91 Kan. 910 | Kan. | 1914
This was an action begun by the appellant, Ida Brewer, to enjoin the appellees, the city of Pittsburg and Leonard Boyd, its city clerk, from levying a special improvement assessment upon certain lots in the city of Pittsburg owned by her. On May 14, 1913, the city commissioners passed a resolution providing for the paving, curbing and guttering of a street in the city of Pittsburg, which provided that one-third of the eost thereof should be borne by the city at large and two-thirds by the property in the benefit district. Later an ordinance providing specifically for the improvement was duly passed and a contract therefor was given to the lowest bidder. Still later another ordinance was passed apportioning and assessing the cost of the improvement, under which an assessment of $320.88 was made upon appellant’s property. No objections are made by appellant to the regularity of any of the proceedings taken by the city with reference to the improvement, but the validity of chapter 130 of the Laws of 1913, which authorized the improvement and provided for the assessment, was attacked by her and upheld by the trial court.

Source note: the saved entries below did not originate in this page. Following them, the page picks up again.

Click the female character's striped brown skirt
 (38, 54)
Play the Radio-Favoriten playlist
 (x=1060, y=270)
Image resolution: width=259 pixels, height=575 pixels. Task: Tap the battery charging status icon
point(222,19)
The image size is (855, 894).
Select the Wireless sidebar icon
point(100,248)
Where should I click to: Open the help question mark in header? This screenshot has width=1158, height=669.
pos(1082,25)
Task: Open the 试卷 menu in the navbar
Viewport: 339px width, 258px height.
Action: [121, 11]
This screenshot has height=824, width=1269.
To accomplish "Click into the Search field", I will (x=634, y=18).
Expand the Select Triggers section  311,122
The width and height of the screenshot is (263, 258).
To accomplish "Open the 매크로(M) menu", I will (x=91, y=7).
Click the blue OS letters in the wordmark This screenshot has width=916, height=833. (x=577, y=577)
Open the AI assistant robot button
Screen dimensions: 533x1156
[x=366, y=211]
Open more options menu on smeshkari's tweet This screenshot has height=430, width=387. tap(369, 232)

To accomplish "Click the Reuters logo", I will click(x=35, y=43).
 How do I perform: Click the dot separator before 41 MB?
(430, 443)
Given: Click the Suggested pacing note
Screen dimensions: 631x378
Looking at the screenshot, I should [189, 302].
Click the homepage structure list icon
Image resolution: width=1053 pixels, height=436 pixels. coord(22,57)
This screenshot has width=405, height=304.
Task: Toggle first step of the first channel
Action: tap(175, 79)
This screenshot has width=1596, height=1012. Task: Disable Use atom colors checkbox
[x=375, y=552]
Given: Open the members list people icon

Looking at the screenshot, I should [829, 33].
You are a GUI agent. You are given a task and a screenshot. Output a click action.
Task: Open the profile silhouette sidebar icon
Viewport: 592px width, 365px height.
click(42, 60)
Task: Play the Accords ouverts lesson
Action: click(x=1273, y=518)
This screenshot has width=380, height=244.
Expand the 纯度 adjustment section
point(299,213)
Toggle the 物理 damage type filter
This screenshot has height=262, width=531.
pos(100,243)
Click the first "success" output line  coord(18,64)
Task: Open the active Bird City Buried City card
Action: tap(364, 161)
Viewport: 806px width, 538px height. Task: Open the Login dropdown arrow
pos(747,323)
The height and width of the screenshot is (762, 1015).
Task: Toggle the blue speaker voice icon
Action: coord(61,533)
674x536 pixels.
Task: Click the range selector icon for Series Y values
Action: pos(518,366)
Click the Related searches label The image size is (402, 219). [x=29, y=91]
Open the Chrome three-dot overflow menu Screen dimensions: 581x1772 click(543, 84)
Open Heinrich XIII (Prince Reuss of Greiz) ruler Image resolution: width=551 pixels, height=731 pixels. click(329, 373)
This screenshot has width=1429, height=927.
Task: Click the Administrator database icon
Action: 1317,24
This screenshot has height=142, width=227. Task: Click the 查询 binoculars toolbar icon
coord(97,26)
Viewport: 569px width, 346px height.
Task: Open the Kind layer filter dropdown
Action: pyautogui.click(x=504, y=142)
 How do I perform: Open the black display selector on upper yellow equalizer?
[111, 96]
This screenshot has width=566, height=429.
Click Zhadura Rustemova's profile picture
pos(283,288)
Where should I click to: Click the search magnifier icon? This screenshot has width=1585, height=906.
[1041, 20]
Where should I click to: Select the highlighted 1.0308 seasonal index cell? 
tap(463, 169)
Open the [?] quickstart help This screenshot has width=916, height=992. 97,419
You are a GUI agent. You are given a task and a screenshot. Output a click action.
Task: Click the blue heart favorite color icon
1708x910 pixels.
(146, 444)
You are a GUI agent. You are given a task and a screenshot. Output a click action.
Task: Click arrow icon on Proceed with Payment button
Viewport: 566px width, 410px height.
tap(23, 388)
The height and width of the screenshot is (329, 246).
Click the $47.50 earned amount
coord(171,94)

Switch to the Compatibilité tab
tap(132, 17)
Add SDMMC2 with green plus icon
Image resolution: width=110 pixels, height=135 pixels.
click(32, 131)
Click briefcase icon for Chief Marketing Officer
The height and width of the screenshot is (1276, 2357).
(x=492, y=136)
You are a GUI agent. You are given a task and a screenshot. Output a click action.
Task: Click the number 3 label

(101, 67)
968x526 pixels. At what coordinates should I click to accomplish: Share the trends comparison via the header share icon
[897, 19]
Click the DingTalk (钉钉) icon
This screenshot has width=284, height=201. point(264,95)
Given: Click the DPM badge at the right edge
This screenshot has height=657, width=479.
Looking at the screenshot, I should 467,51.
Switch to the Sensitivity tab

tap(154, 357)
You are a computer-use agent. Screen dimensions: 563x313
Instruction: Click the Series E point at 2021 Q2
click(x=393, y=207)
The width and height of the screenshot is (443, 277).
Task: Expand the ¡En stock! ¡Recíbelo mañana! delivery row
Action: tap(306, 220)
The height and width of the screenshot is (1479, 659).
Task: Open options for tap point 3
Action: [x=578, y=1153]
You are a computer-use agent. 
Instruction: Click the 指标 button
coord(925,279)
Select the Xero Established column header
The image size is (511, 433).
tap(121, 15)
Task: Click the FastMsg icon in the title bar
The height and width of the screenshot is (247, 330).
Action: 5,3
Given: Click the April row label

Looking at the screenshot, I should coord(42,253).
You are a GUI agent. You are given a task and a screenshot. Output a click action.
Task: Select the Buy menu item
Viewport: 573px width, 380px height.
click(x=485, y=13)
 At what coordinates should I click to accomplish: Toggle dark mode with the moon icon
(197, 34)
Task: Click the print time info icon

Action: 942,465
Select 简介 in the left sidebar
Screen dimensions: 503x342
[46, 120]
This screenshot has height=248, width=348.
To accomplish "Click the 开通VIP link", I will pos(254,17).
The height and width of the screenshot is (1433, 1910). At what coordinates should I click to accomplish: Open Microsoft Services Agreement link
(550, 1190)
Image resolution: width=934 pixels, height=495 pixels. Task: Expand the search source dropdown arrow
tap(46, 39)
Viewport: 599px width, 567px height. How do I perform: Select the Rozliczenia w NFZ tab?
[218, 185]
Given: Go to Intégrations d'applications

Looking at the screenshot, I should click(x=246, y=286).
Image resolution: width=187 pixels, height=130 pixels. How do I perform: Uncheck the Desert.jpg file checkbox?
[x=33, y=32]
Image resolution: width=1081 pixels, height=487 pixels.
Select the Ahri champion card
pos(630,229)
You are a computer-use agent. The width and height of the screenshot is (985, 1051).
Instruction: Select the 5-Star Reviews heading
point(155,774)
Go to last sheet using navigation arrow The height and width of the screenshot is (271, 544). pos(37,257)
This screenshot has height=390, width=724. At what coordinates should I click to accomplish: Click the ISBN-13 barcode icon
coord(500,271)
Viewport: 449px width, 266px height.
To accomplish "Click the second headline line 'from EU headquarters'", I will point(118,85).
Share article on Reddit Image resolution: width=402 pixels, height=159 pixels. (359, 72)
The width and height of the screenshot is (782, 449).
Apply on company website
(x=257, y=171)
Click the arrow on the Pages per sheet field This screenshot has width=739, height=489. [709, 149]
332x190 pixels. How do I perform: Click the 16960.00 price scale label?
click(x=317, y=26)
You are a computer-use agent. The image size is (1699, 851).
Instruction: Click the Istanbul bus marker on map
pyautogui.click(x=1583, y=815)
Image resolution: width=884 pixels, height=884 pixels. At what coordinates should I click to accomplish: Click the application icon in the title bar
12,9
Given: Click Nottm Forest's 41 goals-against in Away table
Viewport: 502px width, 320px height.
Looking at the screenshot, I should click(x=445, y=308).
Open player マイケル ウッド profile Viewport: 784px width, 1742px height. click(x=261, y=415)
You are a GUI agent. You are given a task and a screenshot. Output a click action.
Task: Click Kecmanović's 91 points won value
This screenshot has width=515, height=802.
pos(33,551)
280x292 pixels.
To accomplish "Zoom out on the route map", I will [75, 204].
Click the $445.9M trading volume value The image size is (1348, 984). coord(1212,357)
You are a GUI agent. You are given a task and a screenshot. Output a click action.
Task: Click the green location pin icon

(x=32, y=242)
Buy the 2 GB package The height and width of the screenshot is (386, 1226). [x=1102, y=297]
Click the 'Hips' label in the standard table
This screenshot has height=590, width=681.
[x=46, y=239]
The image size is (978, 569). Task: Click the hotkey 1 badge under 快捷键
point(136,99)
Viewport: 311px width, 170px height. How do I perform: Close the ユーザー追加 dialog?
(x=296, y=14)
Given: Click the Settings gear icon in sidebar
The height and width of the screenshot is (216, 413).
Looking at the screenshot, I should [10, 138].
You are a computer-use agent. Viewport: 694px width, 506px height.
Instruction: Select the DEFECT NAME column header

The appellant insists that the subject of the act is not clearly expressed in its title as the constitution requires. (Const, art. 2, § 16.) The title is, “An Act amending and repealing section 1009 of the General Statutes of 1909, and repealing said original section, insofar as it applies to cities of 25,000 or less.” It is first contended that a reference to the original section by chapter and section without stating something of the matter to which it relates is not sufficient. It is the rule in Kansas that the constitutional provision as to the title of acts shall be broadly and reasonably interpreted, and under the liberal rule of construction generally applied it is enough if the title to the amendatory act refers to the original act by chapter and section
Another objection urged against the title in question is that it refers to the compilation of 1909 instead of to chapter 122 of the Laws of 1903 in which the original provision was first published. As the General Statutes of 1909 is a duly authenticated compilation a reference to an act there published serves the purpose of identification as well as a reference to the publication in the Session Laws. The act authorizing the 1909 compilation in terms provides that: “hereafter, in any bill to amend or repeal any law or section thereof, contained in the General Statutes, it shall be sufficient to refer to the same by the running section numbers of said General Statutes.” (Laws 1909, ch. .6, § 3, Gen. Stat. 1909, § 9861.) A reference to an authenticated compilation
Another objection to the act is that the section in the General Statutes to which reference was made had already been repealed. It appears that an act amending that section was enacted and became effective on March 10, 1913 (Laws 1913, ch. 91), while the amend.atory act under consideration was approved on March 11 and published on March 22, 1913. The bills were designed to effect different amendments of the section, and probably the fact that one had been passed and become effective a few days prior to the other escaped the attention of the members of the legislature. The first changed the section only so far as to add the expression “mayor and commissioners” to that of “mayor and council,” and added a provision that in cities of more than 75,000 inhabitants the petitioners might designate the kind of patented pavement or process they desired to have used. At the end of the act it was added that the section amended was repealed. The act in question (Laws 1913, ch. 130) is the later one and there can be no doubt of the purpose of the legislature in its enactment. The section amended is complete and has become the present section 1009 of the General Statutes of 1909. The answer to the objection that the section which the act purports to amend had been repealed is found in Reynolds v. Board of Education, 66 Kan. 672, 72 Pac. 274, where it was held that an act in the form of an amendment is not invalidated
There is a contention, too, that the amended act is bad because it does not contain the entire section amended, nor refer to the first amendment in chapter 91 of the Laws of that session. When chapter 91 was enacted it took its place in the original act which related to cities of the first class and, for the time being, became section 1009 of the General Statutes of 1909. The later act (ch. 130) amended section 1009 of the General Statutes as it then stood, and it, in turn, became section 1009 of the General Statutes. Whatever may be the effect of chapter 130 upon the provisions of chapter 91 of the Laws of 1913, it is clear that the later act, which purports to enact a new section 1009 and to repeal the old section of that number, must be held to be valid.
The judgment of the district court will be affirmed.